***** EXTRACT PROVIDED
Seasonal snow cover duration is the net result from many processes acting on snow fallen on the Earth's surface. Several of these processes feed back into the atmosphere-cryosphere system causing non-linear interactions. The timing of snow retreat is of essential importance, but the duration of snow cover has large spatiotemporal variabilities. However, from a large data set of observed snow depth changes in northern Finland, systematic similar evolutions are identified that allow for a considerable simplification and reduction of the complexity in snow depth changes. Here, a novel conceptual framework is designed based on dividing the season into two main periods (dark and bright period, based on solar irradiance), for which snow depth decrease is parameterized based on three variables, average temperature, incoming shortwave radiation, and light-absorbing particles (LAP) in the snow. The processes are simplified into two linear relations, and a new formulation for concentration enhancement of LAP, which is dependent on snow depth decrease, is given. The results show that the seasonal snow cover duration is shifted by about one day for every 10 mm snow water equivalent of precipitation. This effect is comparable in scale to that of doubling of the amount of LAP concentration in snow. We also found that the combined shift in snow cover duration from interannual variability in ambient temperature and shortwave radiation (warm and bright vs. cold and dark season) is large enough to explain the variability of a couple of weeks for a given precipitation amount in Northern Finland.
**********
***** PROVIDED MATERIAL
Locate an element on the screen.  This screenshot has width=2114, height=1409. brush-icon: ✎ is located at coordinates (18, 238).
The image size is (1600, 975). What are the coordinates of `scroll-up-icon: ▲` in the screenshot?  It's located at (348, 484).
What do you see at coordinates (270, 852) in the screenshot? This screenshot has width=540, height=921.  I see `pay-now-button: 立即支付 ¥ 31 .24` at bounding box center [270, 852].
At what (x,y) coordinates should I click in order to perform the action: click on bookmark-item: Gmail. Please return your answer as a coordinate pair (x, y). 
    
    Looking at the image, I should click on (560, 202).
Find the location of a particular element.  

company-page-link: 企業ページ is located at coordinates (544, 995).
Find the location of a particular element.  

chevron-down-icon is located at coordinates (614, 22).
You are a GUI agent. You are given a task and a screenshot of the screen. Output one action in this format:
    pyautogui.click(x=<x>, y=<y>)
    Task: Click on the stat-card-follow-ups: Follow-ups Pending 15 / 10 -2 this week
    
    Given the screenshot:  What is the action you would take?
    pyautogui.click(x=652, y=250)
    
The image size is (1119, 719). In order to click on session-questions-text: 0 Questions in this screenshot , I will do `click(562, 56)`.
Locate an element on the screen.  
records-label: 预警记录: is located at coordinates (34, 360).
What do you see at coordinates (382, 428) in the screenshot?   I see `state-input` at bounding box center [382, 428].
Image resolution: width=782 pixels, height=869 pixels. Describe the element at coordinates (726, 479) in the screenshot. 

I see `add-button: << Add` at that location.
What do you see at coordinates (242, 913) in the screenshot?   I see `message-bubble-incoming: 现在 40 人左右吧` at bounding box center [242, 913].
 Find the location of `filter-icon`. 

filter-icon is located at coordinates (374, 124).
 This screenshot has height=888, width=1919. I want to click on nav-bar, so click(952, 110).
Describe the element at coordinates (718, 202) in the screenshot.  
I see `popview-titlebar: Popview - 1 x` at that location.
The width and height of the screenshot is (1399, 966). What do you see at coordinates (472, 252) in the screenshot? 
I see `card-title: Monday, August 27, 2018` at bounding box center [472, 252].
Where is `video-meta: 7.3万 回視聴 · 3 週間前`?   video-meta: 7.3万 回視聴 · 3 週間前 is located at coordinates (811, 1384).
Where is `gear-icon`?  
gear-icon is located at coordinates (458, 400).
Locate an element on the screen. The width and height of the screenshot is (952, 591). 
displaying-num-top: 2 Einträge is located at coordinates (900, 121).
**********
- BRIEF
In the abstract on seasonal snow cover duration, which variables are used to parameterize snow depth decrease? The records were taken from a different source than the text.

- EXERCISE SOLUTION
- Average temperature
- Incoming shortwave radiation
- Light-absorbing particles (LAP) in the snow